Over time, various tools have been developed to study human movement. One such tool is transcranial magnetic stimulation (TMS), which is utilized in both therapeutic settings and research. The TMS is a non-invasive technique that allows for the assessment of nerve projections to the descending pathways of the nervous system during both static (
1) and dynamic movements (
2). The primary variable derived from TMS is the motor-evoked potential (MEP), which reflects the integrity of the corticospinal pathway (
3,
4). A major challenge in utilizing MEP as an indicator of primary motor cortex (M1) excitability is its susceptibility to changes in both cortical and subcortical circuits (
5-
7). Variations in human neural circuits due to anatomical and physiological differences can affect MEP values, influenced by factors such as muscle contraction type, synaptic function, previous muscle activity, mental imagery, and the co-contraction (MCo) or co-activation (MCa) of agonist and antagonist muscles (
4,
8-
10).
The MCo or MCa, referring to the simultaneous activation of agonist and antagonist muscles, occurs to varying degrees during all contractions (
11). The MCo and MCa are often used interchangeably to describe agonist-antagonist MCo around a joint (
12). This MCo can enhance strength (
3), improve joint stability (
13), and boost muscle performance (
14). The neurological regulation of agonist and antagonist muscles is organized in a reciprocal manner, where activation of the agonist is typically coupled with the inhibition of the antagonist.
Multiple mechanisms have been proposed to explain this phenomenon at both cortical and subcortical levels. Research at the spinal or subcortical level suggests that their contribution to MCa is minimal. For instance, spinal reflexes usually produce reciprocal effects in the activation of agonist and antagonist muscles or other muscle groups (
15), with such reflexive actions typically confined to a single muscle group. In contrast, other studies highlight a more substantial role for the motor cortex in the MCa phenomenon (
16). Research has identified two distinct neuronal populations within the M1 of nonhuman primates. Activation of one population induced reciprocal changes in the activity of agonist-antagonist muscle pairs, whereas activation of the other caused parallel changes, thereby regulating their MCo levels. Most studies on cortical neuron activation have predominantly demonstrated reciprocal effects, where the activation of one muscle group is accompanied by either no change or suppression of the antagonist muscle's activity (
17).
Conversely, studies utilizing TMS have revealed both reciprocal and nonreciprocal effects on corticospinal excitability (
18). For example, Neige et al. found that differences in corticospinal excitability between flexors and elbow extensors are related to modulatory patterns that are not necessarily reciprocal (
18). Thus, it appears that the MCo of both agonist and antagonist muscles affects the excitability of the corticospinal pathway. Kesar et al. demonstrated that the MCa of both agonist and ankle antagonist muscles enhances corticospinal excitability (
9). Geertsen et al. found that voluntary contractions in the ankle muscle are linked to prior facilitation in the antagonist muscle, likely modulated by subcortical circuits (
5). The activation of synergist (
19) and antagonist muscles (
9) also alters the excitability of supraspinal and spinal segmental circuits, thereby modulating TMS-evoked MEP responses in the target muscle.

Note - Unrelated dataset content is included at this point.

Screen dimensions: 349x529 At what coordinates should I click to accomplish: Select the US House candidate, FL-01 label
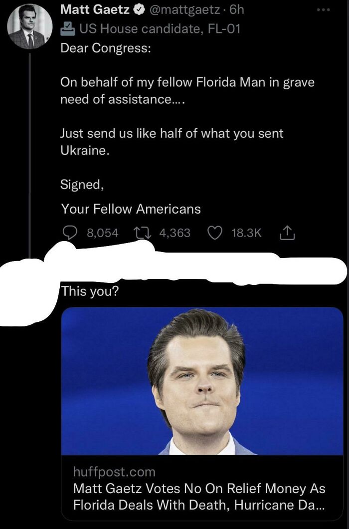(160, 29)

From a practical perspective, implementing MCa or MCo of agonist and antagonist muscles during exercise can complicate the task. For instance, in resistance training, individuals enhance the activity of their arm muscles by rotating the forearm against a weight (as in movements like forearm curls with a dumbbell) (
20). Functionally, Arai et al. showed that MCo of agonist and antagonist muscles enhanced jump performance compared to isolated muscle contractions (
14). Consequently, it seems that MCo as a technique may have a more significant impact on the nervous system.
Understanding the influence of the antagonist muscle's activation state on TMS-evoked MEP amplitude can provide valuable insights for interpreting and designing TMS studies. While MCo has been widely examined in lower limbs, particularly for gait and posture, fewer studies have investigated upper-limb corticospinal excitability during MCo. Existing research on arm muscles shows conflicting results, with some studies reporting reciprocal inhibition (
17) and others demonstrating MCa-driven facilitation (
18). These discrepancies may arise from task-specific demands (e.g., precision vs. force tasks) or methodological differences in assessing corticospinal pathways. This study significantly advances existing knowledge by specifically investigating corticospinal excitability during agonist-antagonist MCo in upper-limb muscles, an understudied area compared to extensive lower-limb research. Unlike previous studies that reported inconsistent findings (reciprocal inhibition vs. MCa facilitation) in arm muscles, we employ a standardized MCo protocol to resolve these discrepancies. Furthermore, we bridge the gap between neurophysiological mechanisms (TMS-evoked MEP modulation) and functional outcomes, offering potential applications in rehabilitation and training. Our rigorous task design and focus on upper-limb specificity provide novel insights into whether MCo effects generalize across limbs or exhibit distinct neural control patterns.